Controlling Weeds
I have a special place in my heart (and garden) for some of the perennials that most would call weeds. Since I am an avid butterfly gardener as well, I am careful to look up each plant before proclaiming that they all be stamped out and destroyed. Many tiny flowered 'weeds' actually provide nectar, and in some cases, are actual larval food sources for their caterpillars.
For that reason, I also almost never use products like Roundup and other weed killers, to rid my lawn of annual, biennial and perennial weeds. Organic control is the way I go. With all of these things in mind, I will share of few methods I do incorporate into my gardening practices to be rid of plants that I consider stickers, and weeds.
In essence, my lawn is a mixture of grasses and various benefical flowering perennials and annuals. If I do pull anything up, it is a sticker of some kind, or I am preparing a bed for vegetable gardening.
I can often be found pulling weeds by hand. This is a surefire way to get rid of them, especially if you get the taproot that many of them pocess. If you can get to them before they flower, you will essentially be getting rid of a lot more weeds, by only removing the mother plant. Try wetting the ground thoroughly, or waiting until after a good soaking rain, to pull them. It loosens the ground and makes them easier to pull.

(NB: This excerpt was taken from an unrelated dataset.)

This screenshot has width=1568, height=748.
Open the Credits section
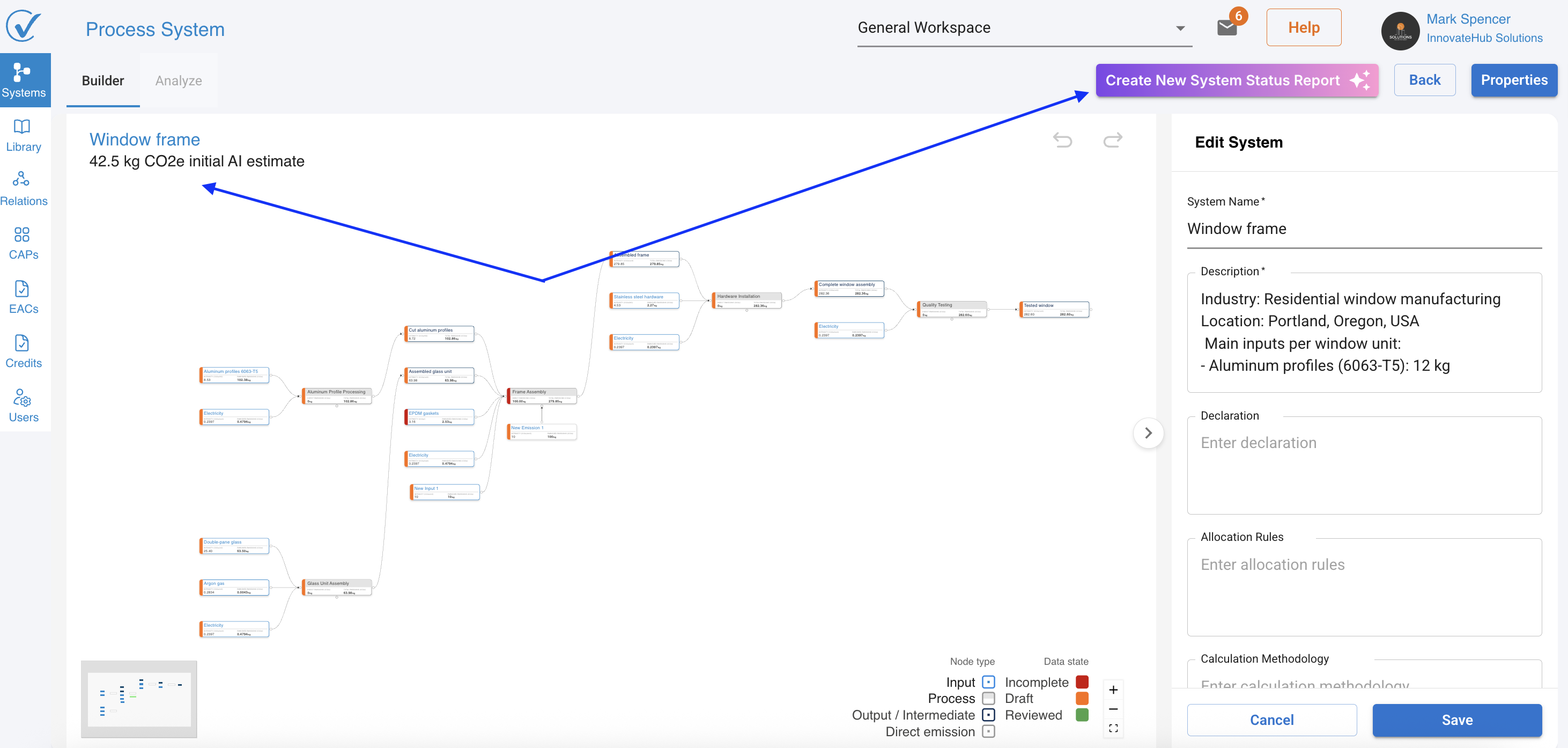click(23, 351)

Annual weeds can easily be killed by cutting them off at ground level. You will not have to pull the roots, they will rot in the earth. If you can do this before they flower, you will have gotten rid of them for the season, and lots of their children. Keeping up with this every spring will begin to thin them out, until most will disappear.
Perennial weeds are the worst weeds to try and control. Because they can reproduce themselves by bulbs, runners, and deep underground roots that snap into pieces when you pull them, they are much more persistant.
If you are trying to prepare a plot for veggie gardening, do not use a rototiller to break loose the soil. Instead, dig with a shovel, overturning it enough to have the roots of the weeds fall off of the soil. In this way you can remove them in full pieces. The rototiller would simply break the roots into many pieces, and within weeks you would have 4 times as many weeds!
A simpler method that takes a lot less time and effort is using thick black plastic or plastic tarp to smother them out. The drawback is that this method will take a year to eliminate the weeds. Weight it down, and wait for the following spring. Remove the tarp, and hand dig out any remaining roots as you turn the soil with a shovel.
If you are a person who reads the newspaper, begin saving them up and laying them out in the intended plot area. This will not only smother the weeds off, but the newspaper will also break down into the soil. This method also takes about a year to work.
Make sure to place all weed remains onto the compost pile. Be sure it heats up and breaks down properly so that no seeds remain viable.
You can also use the tarp method to plant a lazy man's garden. Spread it out after enriching the surface soil with some good compost. Then stake the tarp out in the corners to hold it down. Poke holes through the tarp at the proper path and patch intervals and plant out your seedling vegetable crops. Make sure to water through the same hole, so that your food crop does not wither. The plastic will help keep the soil warm and boost the crop. This is a great method for those in the higher states. Here in Florida it may be too intense if you try it in summer. But winter is the right time to veggie garden in Florida, so give it a try then if you can't deal with the intensive labor hand pulling incurs.